[Extracted rows]
**********
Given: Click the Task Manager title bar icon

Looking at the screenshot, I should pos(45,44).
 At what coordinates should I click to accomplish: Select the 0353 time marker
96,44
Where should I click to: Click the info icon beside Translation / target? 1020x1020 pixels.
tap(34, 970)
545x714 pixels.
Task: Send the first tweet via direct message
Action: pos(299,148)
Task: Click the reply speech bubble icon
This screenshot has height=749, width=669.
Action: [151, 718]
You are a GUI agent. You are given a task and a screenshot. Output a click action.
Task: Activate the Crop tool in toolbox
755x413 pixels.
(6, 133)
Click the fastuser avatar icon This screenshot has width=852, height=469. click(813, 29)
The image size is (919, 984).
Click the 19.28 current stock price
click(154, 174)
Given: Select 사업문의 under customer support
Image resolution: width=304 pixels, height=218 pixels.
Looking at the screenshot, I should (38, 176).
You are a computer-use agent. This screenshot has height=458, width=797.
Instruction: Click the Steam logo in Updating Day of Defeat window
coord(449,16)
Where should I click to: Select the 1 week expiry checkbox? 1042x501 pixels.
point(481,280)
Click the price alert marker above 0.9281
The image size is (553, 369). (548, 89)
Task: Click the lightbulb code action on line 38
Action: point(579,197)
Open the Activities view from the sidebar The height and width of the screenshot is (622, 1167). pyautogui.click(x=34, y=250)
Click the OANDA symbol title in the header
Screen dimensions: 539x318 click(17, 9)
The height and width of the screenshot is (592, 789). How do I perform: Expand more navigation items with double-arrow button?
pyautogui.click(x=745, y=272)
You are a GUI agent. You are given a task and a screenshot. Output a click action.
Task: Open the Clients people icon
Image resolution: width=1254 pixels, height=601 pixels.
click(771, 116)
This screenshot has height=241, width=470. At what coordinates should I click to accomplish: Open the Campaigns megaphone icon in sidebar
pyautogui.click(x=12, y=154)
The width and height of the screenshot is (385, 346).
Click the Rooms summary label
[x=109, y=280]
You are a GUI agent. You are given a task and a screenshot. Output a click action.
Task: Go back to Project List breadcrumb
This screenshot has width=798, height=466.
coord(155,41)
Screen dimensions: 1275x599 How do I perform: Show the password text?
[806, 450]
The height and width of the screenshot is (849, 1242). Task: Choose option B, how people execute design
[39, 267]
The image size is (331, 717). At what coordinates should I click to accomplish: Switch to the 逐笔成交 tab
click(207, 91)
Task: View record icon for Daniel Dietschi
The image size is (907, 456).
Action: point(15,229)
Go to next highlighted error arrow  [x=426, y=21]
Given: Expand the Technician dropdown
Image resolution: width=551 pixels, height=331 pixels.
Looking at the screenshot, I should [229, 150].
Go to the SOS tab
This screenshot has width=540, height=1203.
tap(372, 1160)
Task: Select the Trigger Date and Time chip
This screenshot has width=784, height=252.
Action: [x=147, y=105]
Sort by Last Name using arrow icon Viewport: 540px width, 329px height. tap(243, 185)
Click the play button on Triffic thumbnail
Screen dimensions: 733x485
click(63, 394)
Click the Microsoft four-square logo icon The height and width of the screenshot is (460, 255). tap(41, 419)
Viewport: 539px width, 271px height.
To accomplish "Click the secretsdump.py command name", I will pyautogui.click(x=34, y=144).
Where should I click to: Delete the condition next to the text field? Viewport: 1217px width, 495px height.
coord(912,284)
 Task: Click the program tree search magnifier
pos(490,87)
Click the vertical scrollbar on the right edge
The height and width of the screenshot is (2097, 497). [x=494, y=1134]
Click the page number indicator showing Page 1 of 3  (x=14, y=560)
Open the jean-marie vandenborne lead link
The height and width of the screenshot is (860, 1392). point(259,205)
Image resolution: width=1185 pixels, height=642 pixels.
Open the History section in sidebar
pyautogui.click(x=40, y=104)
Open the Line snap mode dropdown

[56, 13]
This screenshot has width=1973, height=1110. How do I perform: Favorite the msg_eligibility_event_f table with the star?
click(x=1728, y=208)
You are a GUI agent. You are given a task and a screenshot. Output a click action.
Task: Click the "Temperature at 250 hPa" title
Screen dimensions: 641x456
**********
YOUR TASK:
Reproduce the rows above verbatim, line for line, from beginning to end.

FULL ANSWER:
Given: Click the Task Manager title bar icon

Looking at the screenshot, I should pos(45,44).
 At what coordinates should I click to accomplish: Select the 0353 time marker
96,44
Where should I click to: Click the info icon beside Translation / target? 1020x1020 pixels.
tap(34, 970)
545x714 pixels.
Task: Send the first tweet via direct message
Action: pos(299,148)
Task: Click the reply speech bubble icon
This screenshot has height=749, width=669.
Action: [151, 718]
You are a GUI agent. You are given a task and a screenshot. Output a click action.
Task: Activate the Crop tool in toolbox
755x413 pixels.
(6, 133)
Click the fastuser avatar icon This screenshot has width=852, height=469. click(813, 29)
The image size is (919, 984).
Click the 19.28 current stock price
click(154, 174)
Given: Select 사업문의 under customer support
Image resolution: width=304 pixels, height=218 pixels.
Looking at the screenshot, I should (38, 176).
You are a computer-use agent. This screenshot has height=458, width=797.
Instruction: Click the Steam logo in Updating Day of Defeat window
coord(449,16)
Where should I click to: Select the 1 week expiry checkbox? 1042x501 pixels.
point(481,280)
Click the price alert marker above 0.9281
The image size is (553, 369). (548, 89)
Task: Click the lightbulb code action on line 38
Action: point(579,197)
Open the Activities view from the sidebar The height and width of the screenshot is (622, 1167). pyautogui.click(x=34, y=250)
Click the OANDA symbol title in the header
Screen dimensions: 539x318 click(17, 9)
The height and width of the screenshot is (592, 789). How do I perform: Expand more navigation items with double-arrow button?
pyautogui.click(x=745, y=272)
You are a GUI agent. You are given a task and a screenshot. Output a click action.
Task: Open the Clients people icon
Image resolution: width=1254 pixels, height=601 pixels.
click(771, 116)
This screenshot has height=241, width=470. At what coordinates should I click to accomplish: Open the Campaigns megaphone icon in sidebar
pyautogui.click(x=12, y=154)
The width and height of the screenshot is (385, 346).
Click the Rooms summary label
[x=109, y=280]
You are a GUI agent. You are given a task and a screenshot. Output a click action.
Task: Go back to Project List breadcrumb
This screenshot has width=798, height=466.
coord(155,41)
Screen dimensions: 1275x599 How do I perform: Show the password text?
[806, 450]
The height and width of the screenshot is (849, 1242). Task: Choose option B, how people execute design
[39, 267]
The image size is (331, 717). At what coordinates should I click to accomplish: Switch to the 逐笔成交 tab
click(207, 91)
Task: View record icon for Daniel Dietschi
The image size is (907, 456).
Action: point(15,229)
Go to next highlighted error arrow  [x=426, y=21]
Given: Expand the Technician dropdown
Image resolution: width=551 pixels, height=331 pixels.
Looking at the screenshot, I should [229, 150].
Go to the SOS tab
This screenshot has width=540, height=1203.
tap(372, 1160)
Task: Select the Trigger Date and Time chip
This screenshot has width=784, height=252.
Action: [x=147, y=105]
Sort by Last Name using arrow icon Viewport: 540px width, 329px height. tap(243, 185)
Click the play button on Triffic thumbnail
Screen dimensions: 733x485
click(63, 394)
Click the Microsoft four-square logo icon The height and width of the screenshot is (460, 255). tap(41, 419)
Viewport: 539px width, 271px height.
To accomplish "Click the secretsdump.py command name", I will pyautogui.click(x=34, y=144).
Where should I click to: Delete the condition next to the text field? Viewport: 1217px width, 495px height.
coord(912,284)
 Task: Click the program tree search magnifier
pos(490,87)
Click the vertical scrollbar on the right edge
The height and width of the screenshot is (2097, 497). [x=494, y=1134]
Click the page number indicator showing Page 1 of 3  (x=14, y=560)
Open the jean-marie vandenborne lead link
The height and width of the screenshot is (860, 1392). point(259,205)
Image resolution: width=1185 pixels, height=642 pixels.
Open the History section in sidebar
pyautogui.click(x=40, y=104)
Open the Line snap mode dropdown

[56, 13]
This screenshot has width=1973, height=1110. How do I perform: Favorite the msg_eligibility_event_f table with the star?
click(x=1728, y=208)
You are a GUI agent. You are given a task and a screenshot. Output a click action.
Task: Click the "Temperature at 250 hPa" title
Screen dimensions: 641x456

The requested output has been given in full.